## [Problems to work on]
#1 Answer these about the R post on elapsed time between sides:
(a) What two values appear in the side column?
(b) What does the value column measure?
(c) How many rows does the generated data frame have?
#2 Take the R post on elapsed time between opposite sides further from the point where it stops.

## [Document segment]
Reputation: 5789
So I have a data frame with two columns:
set.seed(123)
nrows <- 100
my_data <- data.frame(side = sample(c(-1, 1), nrows, replace = TRUE),
value = 1:nrows)
One called value (that measures time) and one called side with two values in it (-1 and 1).
For every row, I need to know how much time (delta value) elapsed since the last occurrence of a row with side not equal to the current side. In slow R code:
slow_function <- function(my_data){
stopifnot(!is.null(my_data$side))
stopifnot(!is.null(my_data$value))
value_past <- rep(NA, nrow(my_data))
for(i in 2:nrow(my_data)){
current_value <- -1 * my_data$side[i]
last_mirror <- rev(which(my_data$side[1:(i-1)] == current_value))[1]
value_past[i] <- my_data$value[i] - my_data$value[last_mirror]
}
return(value_past)

## [Extracted information]

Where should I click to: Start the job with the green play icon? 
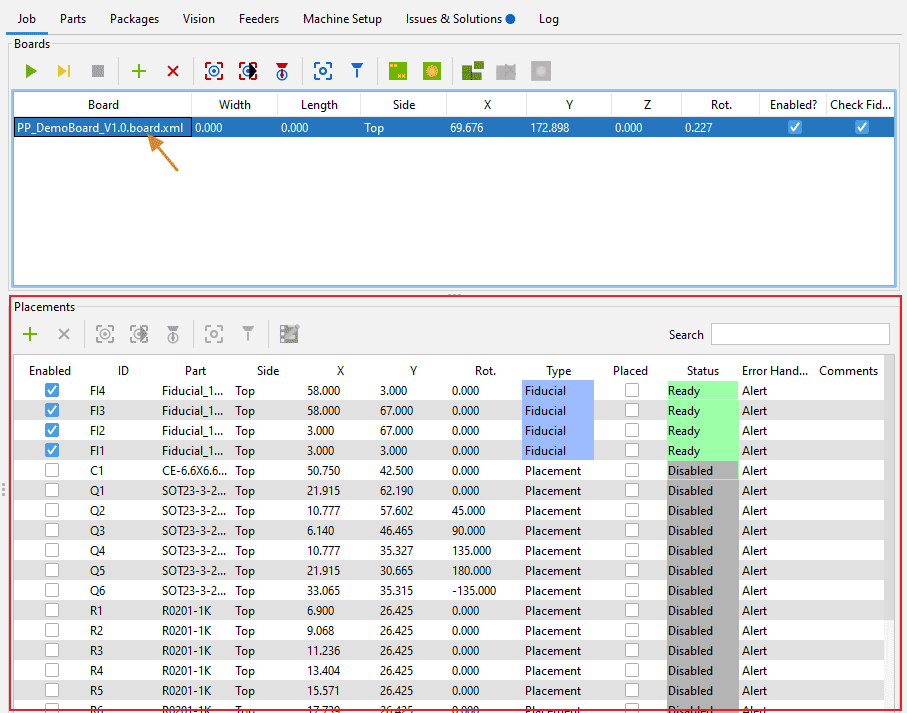(31, 71)
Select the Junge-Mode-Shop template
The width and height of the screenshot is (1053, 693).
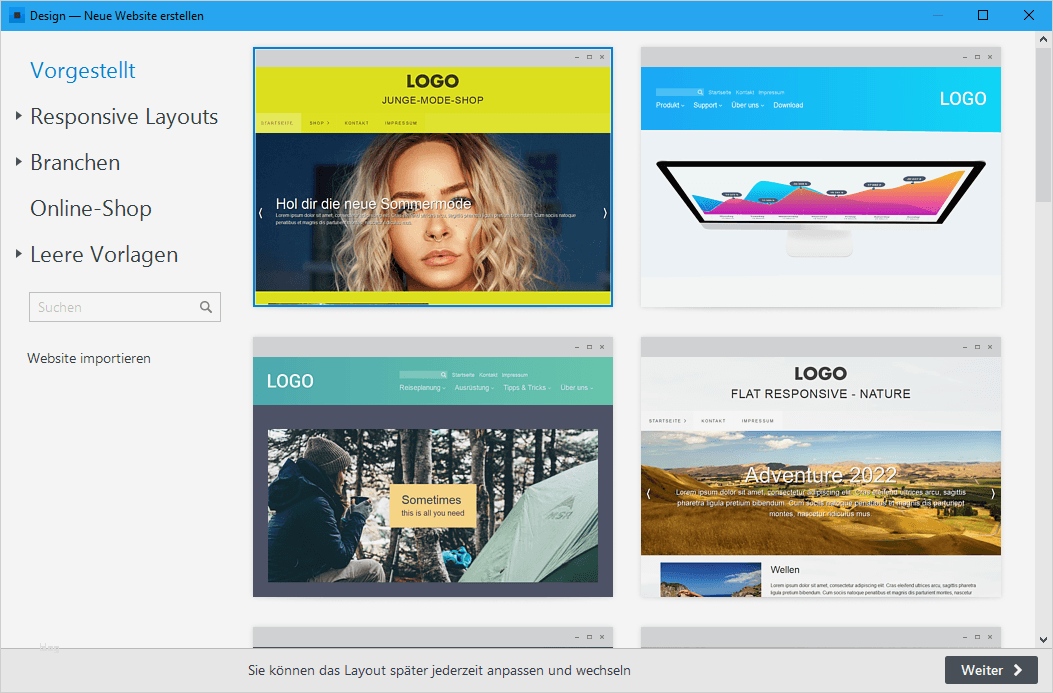pyautogui.click(x=432, y=177)
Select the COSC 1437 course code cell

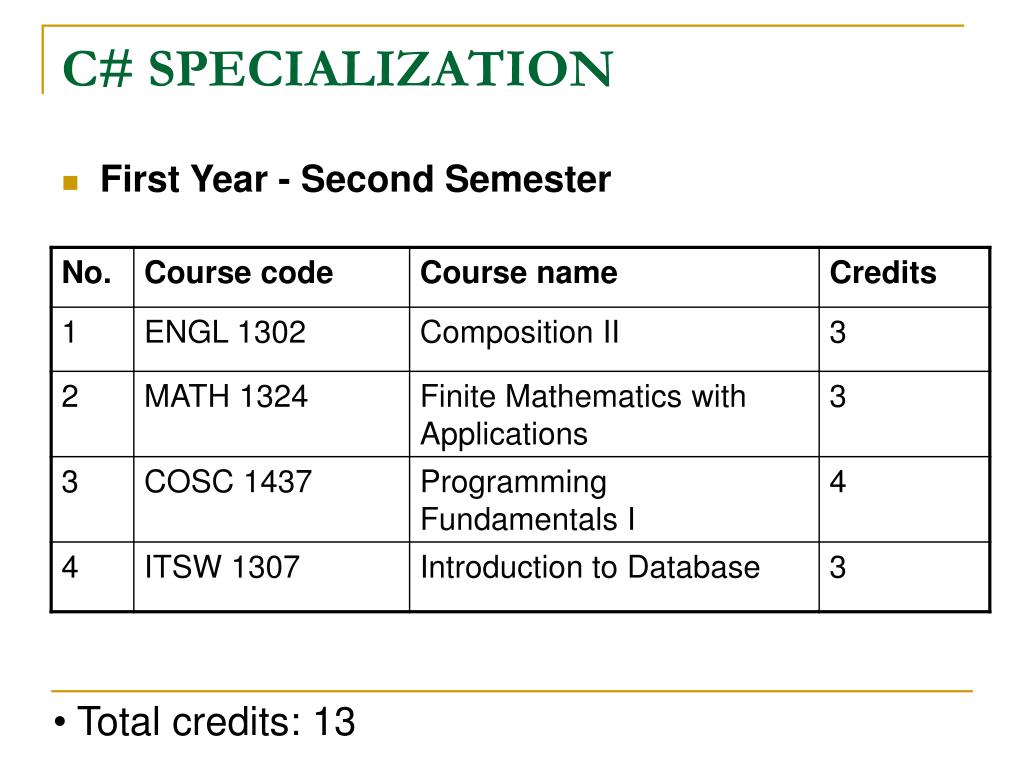[x=272, y=500]
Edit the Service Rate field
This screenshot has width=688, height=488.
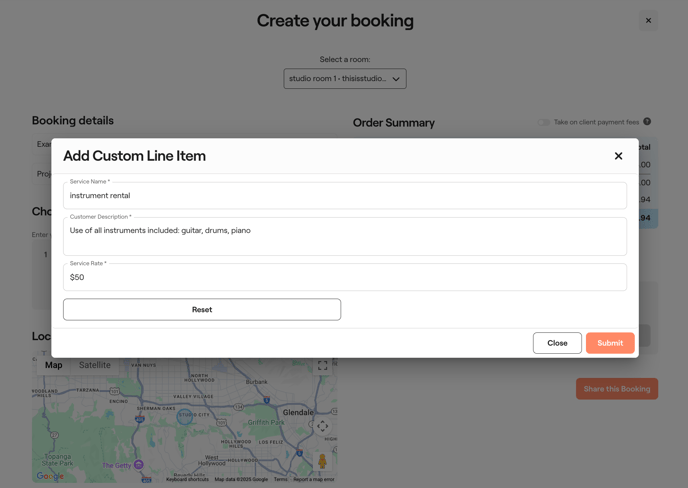click(344, 278)
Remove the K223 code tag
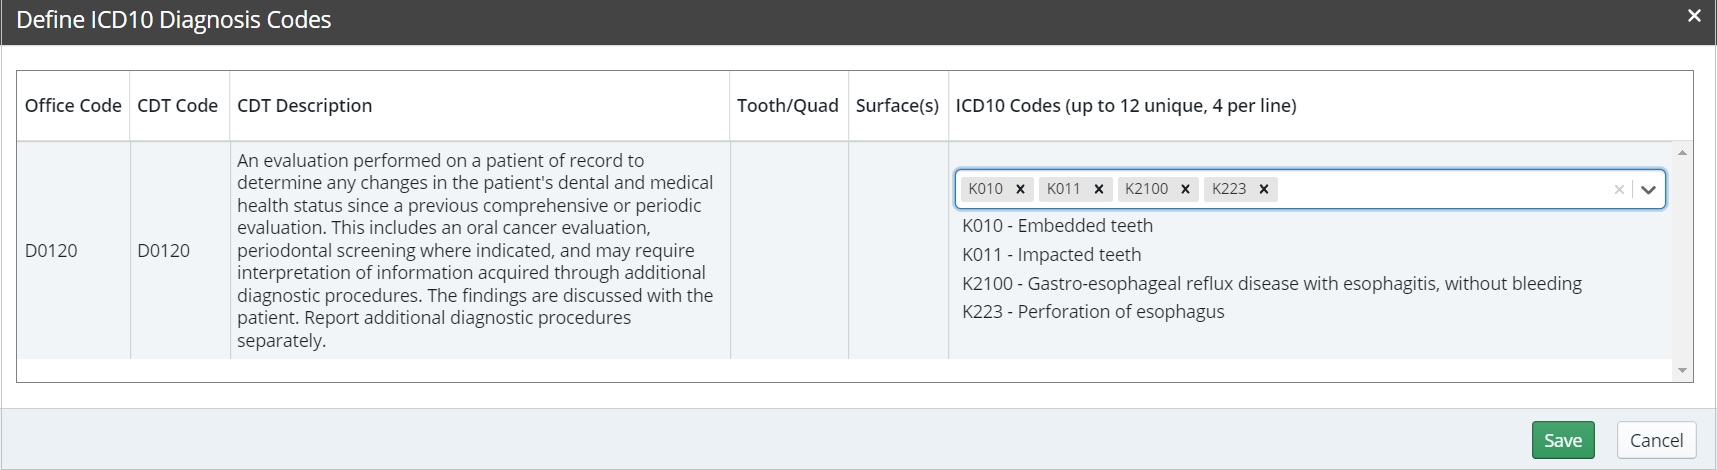 pos(1263,189)
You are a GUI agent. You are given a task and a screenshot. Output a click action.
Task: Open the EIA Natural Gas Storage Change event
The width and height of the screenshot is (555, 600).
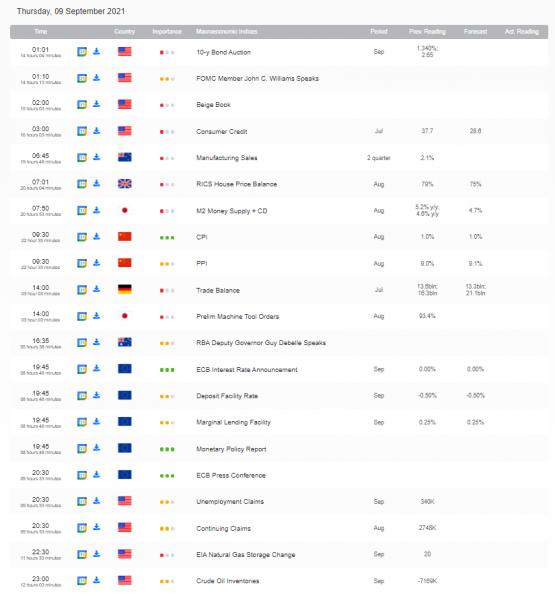click(246, 554)
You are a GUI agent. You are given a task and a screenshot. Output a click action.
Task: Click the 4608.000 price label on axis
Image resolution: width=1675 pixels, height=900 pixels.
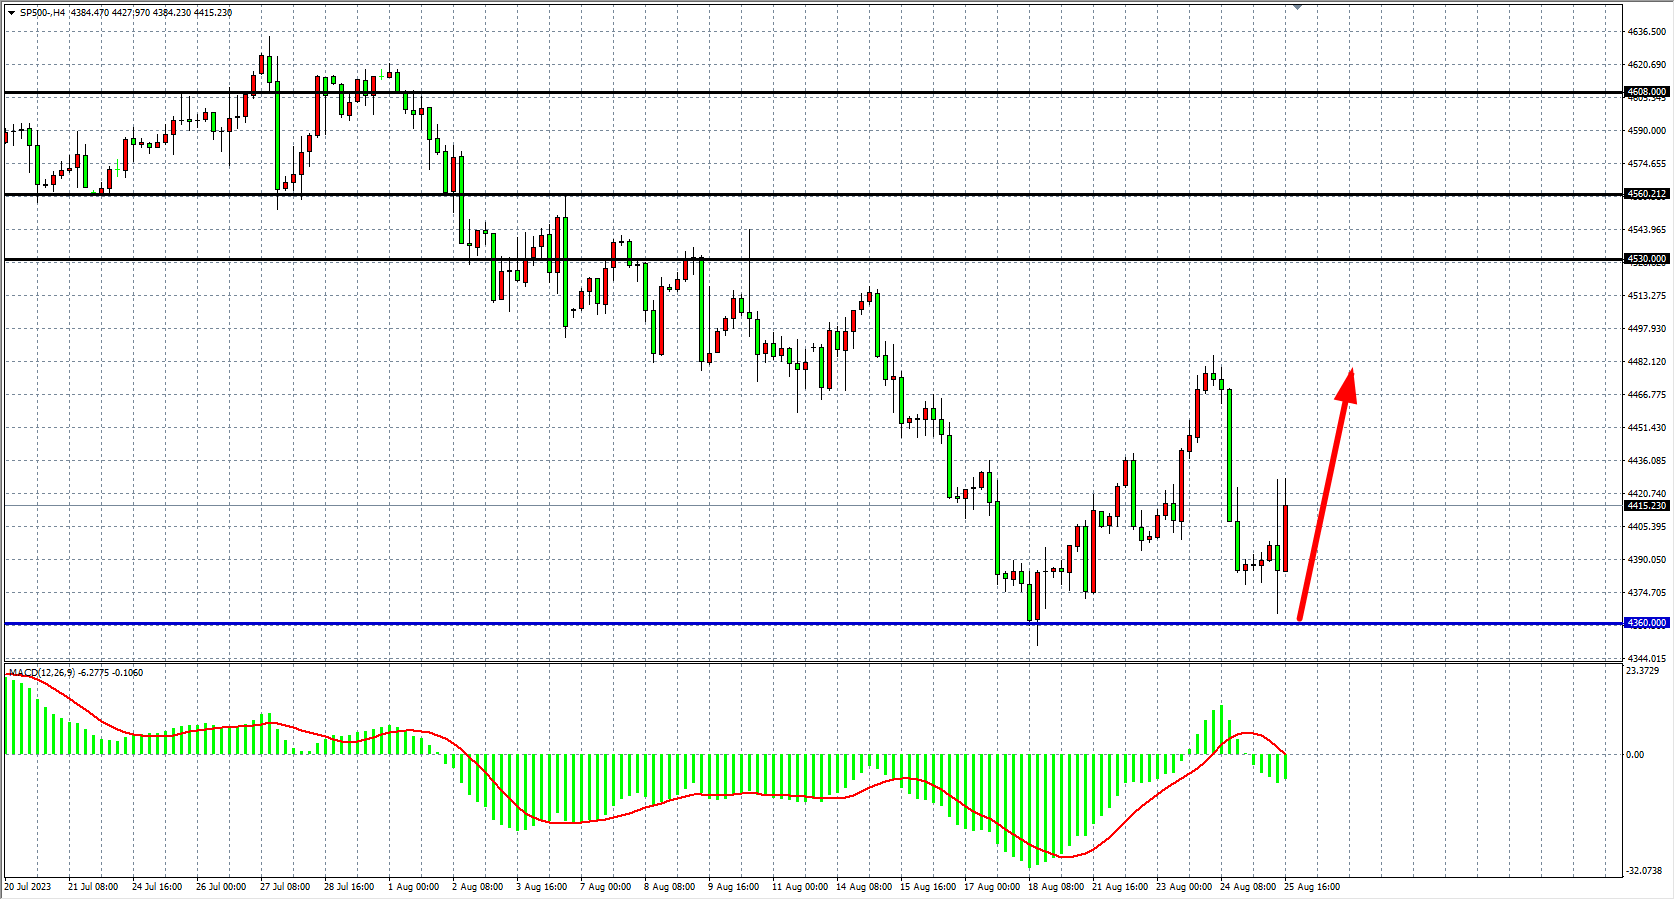point(1646,92)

## [Answer set]
#1
(a) -1 and 1
(b) Time
(c) 100

#2
}
my_data$res <- slow_function(my_data)
head(my_data)
# side value res
# 1 -1 1 NA
# 2 1 2 1
# 3 -1 3 1
# 4 1 4 1
# 5 1 5 2
# 6 -1 6 1
I'm trying to do this fastly using either dplyr or data.table magic.
Upvotes: 2
Views: 118
Reputation: 66819
A non-equi update join works:
library(data.table)
setDT(my_data)
my_data[, other_side := -1*side ]
my_data[, v :=
.SD[.SD, on=.(side = other_side, value < value), mult="last", i.value - x.value ]
]
# test
my_data[ res != v, .N ] # 0
It's probably also possible to do this with a rolling join.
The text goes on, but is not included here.